I guess what I would say is I'm proud to be the American I am. I'm not proud of a lot of my fellow Americans. They say college gives you the best years of your life. I dunno about that. I really dislike being surrounded by college students who think the way they do. Anytime I'm at a family function, social function, whatever, I always end up conversing with the older people there...I stay away from others my age, simply because their conversations are so trivial and juvenile, I don't want to be part of it. All kids ever wanna talk about is how drunk they get, how many girls/guys they've hooked up with, this new system they got in their car, how they cheated on a test and got an A, how cool their new OC handbag is, how great the blunt they smoked was...yeah, I'm overstating the problem a hair. But it's like I can't get away from it. And yes, like you said, this is what America is turning into. I see it first hand every day, and it's disgusting.


----------



## TOF (Sep 7, 2006)

Thank you fivehourfrenzy. I certainly accept your apology. I have a Grandson a couple of years younger than yourself and when on this forum am reminded of him by you from time to time. He happens to be one of my favorite people. He has so far observed my wish, not demand, that he not be tattooed but otherwise is probably as ornery as you seem to be. I occasionally have to get his attention too.

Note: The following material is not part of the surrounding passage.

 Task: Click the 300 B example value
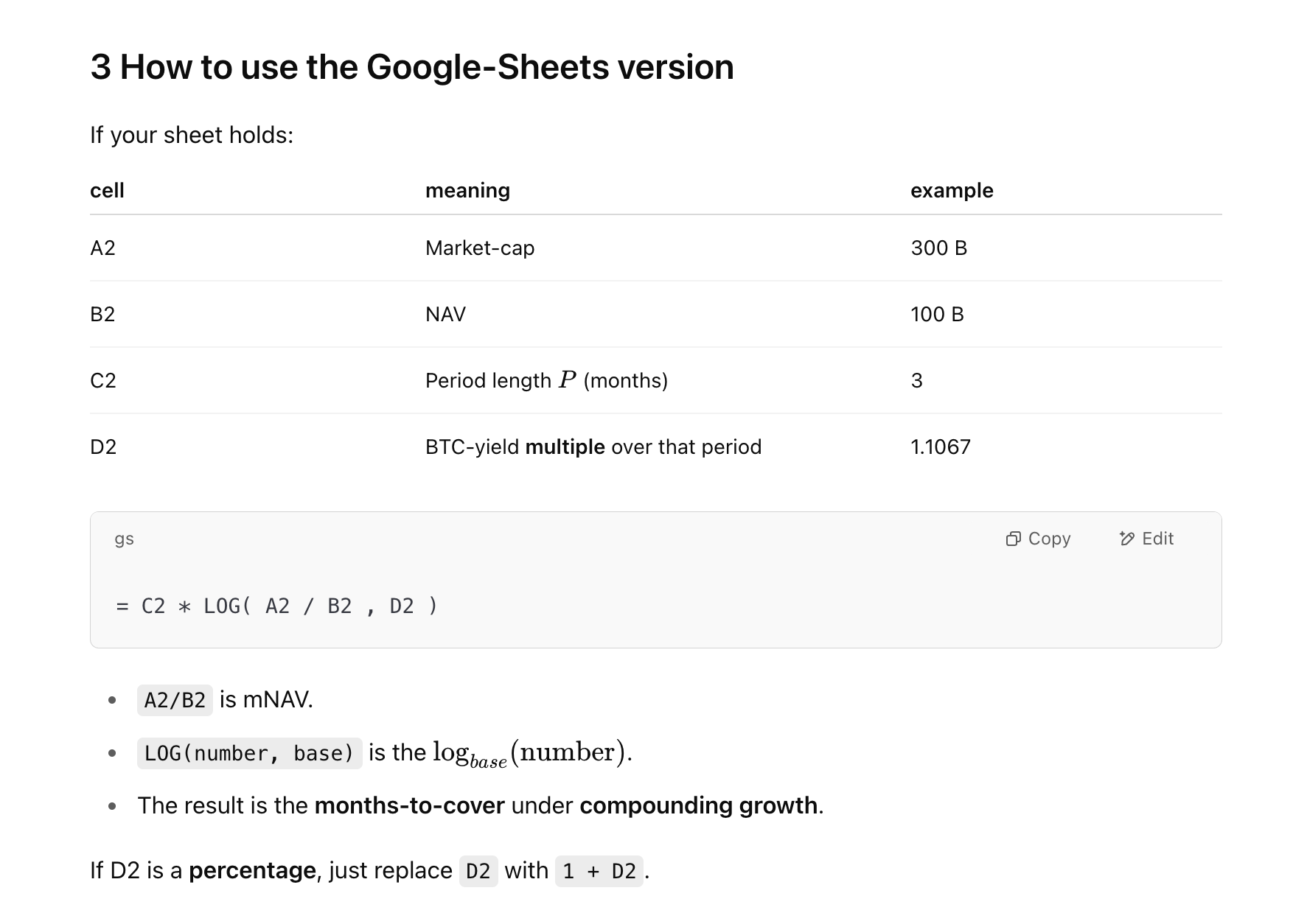coord(938,248)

I have watched the people around me through the years and fully understand what you just wrote. It hurts to think that what so many have worked so hard and given their lives for could be flushed down the drain as easily as it appears it could be. We always had and will most likely always have groups of people like you described. It is my hope that you, my Grandson, Granddaughters and a reasonable number of additional youngsters will pull themselves above the muck and prevent the drain from being opened any time soon.

A good portion of the problem is undoubtedly the result of us old codgers doing what we thought was best by making life easier for our kids than it was for us. We screwed things up so it is now your job to fix it. The pendulum needs to swing back, just not too much.

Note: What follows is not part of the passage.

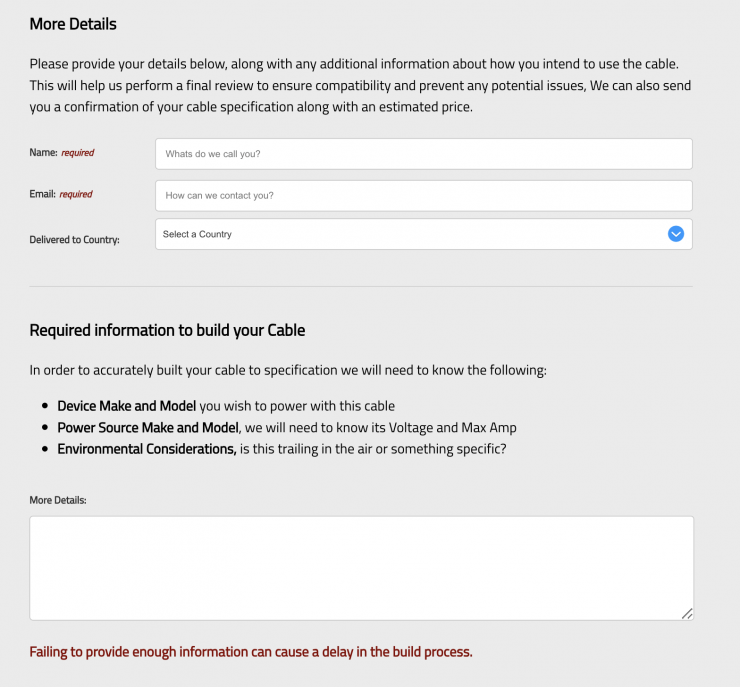Viewport: 740px width, 687px height.
Task: Select the 'Device Make and Model' bold text
Action: pos(126,406)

Whatever happens I wish the best for you and your generation plus those yet to arrive.

Lets shake and go on down the street. I will promise not to boot you in the butt again unless you really piss me off. Is that a deal?

TOF


----------



## Baldy (Jun 21, 2006)

Young man you better find a better class of people to hang out with. Your tied in with a bunch of losers. I got kids in college and their friends are nothing like you have. They all got goals manners and ideas to go forward in life. Good luck.:smt1099


----------



## Baldy (Jun 21, 2006)

tnoisaw said:


> These formations were made and photographed during World War I and the number of people coming together to form an image beats all the records in the world.


Sorry for the hijack Tony. That is a very cool picture indeed.:smt1099


----------



## fivehourfrenzy (Aug 12, 2007)

TOF said:


> Thank you fivehourfrenzy. I certainly accept your apology. I have a Grandson a couple of years younger than yourself and when on this forum am reminded of him by you from time to time. He happens to be one of my favorite people. He has so far observed my wish, not demand, that he not be tattooed but otherwise is probably as ornery as you seem to be. I occasionally have to get his attention too.
> 
> I have watched the people around me through the years and fully understand what you just wrote. It hurts to think that what so many have worked so hard and given their lives for could be flushed down the drain as easily as it appears it could be. We always had and will most likely always have groups of people like you described. It is my hope that you, my Grandson, Granddaughters and a reasonable number of additional youngsters will pull themselves above the muck and prevent the drain from being opened any time soon.
> 
> ...


It's sad...everyone always asks me to go party with them on the weekends and I reply with, "I can't, I work 11am-midnight on Saturday, 11am-11pm on Sunday, with no breaks either day." This sounds criminal to them, as they don't have jobs, or work a single 4-hour shift a week as a front desk person in a dorm. And they always ask me how I can afford tattoos, stuff on my car, guns, a puppy, expensive accessories (watch, really nice belt, sunglasses), and so on. It's because I work. And those that do work ask me the same. They think I'm some little rich b*tch because I have some cool stuff. I kindly remind them that I don't spend money on the same stuff they do. While they're out blowing it on ridiculous amounts of alcohol, drugs, "cool" shirts that are $100 each, and fast food, I'm spending mine on stuff that I hold a bit of value to. It's funny how guys spend so much on countless polos, brand-name hats, super-cool sandals...don't get me wrong, I have two nice pairs of Doc Martins, a $500 watch, Oakleys with several lenses, and a few gansta' beanies and garments, but I tend to wear T-shirts and jeans most of the time. And yah know what? I look a helluva lot better in a semi-tight T-shirt and rugged jeans than all these frat boy pansies in their polos, golfing shorts, and King Cobra visors. And my Oakley watch is way cooler than some diamond-etched Rolex.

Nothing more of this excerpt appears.